La connectivité reste inégale en dehors d’Abidjan. Pour y répondre, nous avons optimisé notre application afin qu’elle fonctionne même avec une connexion limitée et une faible consommation de données. Nous investissons également dans la cartographie locale : chaque trajet améliore notre connaissance du territoire, au bénéfice de l’ensemble de l’écosystème numérique via nos services de navigation. En parallèle, nous collaborons avec les opérateurs télécoms et nous plaidons pour des investissements accrus dans les infrastructures numériques.
Quelle est votre vision pour Yango Côte d’Ivoire dans les 5 prochaines années ?

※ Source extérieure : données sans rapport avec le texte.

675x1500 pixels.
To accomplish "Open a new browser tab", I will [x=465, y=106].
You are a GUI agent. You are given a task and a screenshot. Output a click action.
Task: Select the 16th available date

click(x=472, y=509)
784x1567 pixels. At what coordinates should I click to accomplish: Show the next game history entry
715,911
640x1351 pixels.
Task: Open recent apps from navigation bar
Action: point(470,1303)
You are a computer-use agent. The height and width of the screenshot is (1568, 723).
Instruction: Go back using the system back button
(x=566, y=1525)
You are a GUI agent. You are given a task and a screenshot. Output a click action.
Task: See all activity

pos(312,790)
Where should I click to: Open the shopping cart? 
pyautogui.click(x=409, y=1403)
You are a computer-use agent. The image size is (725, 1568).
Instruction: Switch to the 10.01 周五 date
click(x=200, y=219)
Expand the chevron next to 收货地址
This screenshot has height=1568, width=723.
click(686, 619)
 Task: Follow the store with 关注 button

Au cours des 5 prochaines années, notre ambition est de positionner Yango comme un partenaire technologique clé de la transformation numérique et économique de la Côte d’Ivoire. Nous voulons consolider Yango comme une SuperApp de référence, en étendant progressivement nos services sur l’ensemble du territoire et en développant des solutions innovantes en matière de mobilité, de logistique et de services numériques.
Cette vision s’accompagne d’un engagement en faveur de la transition vers des mobilités plus durables, du soutien à l’écosystème entrepreneurial local via Yango Ventures et de la formation de milliers de talents à travers le Yango Fellowship. Yango entend jouer un rôle structurant dans l’écosystème numérique ivoirien et contribuer à l’émergence d’une économie plus connectée, inclusive et durable, tout en renforçant le positionnement d’Abidjan comme hub technologique en Afrique francophone.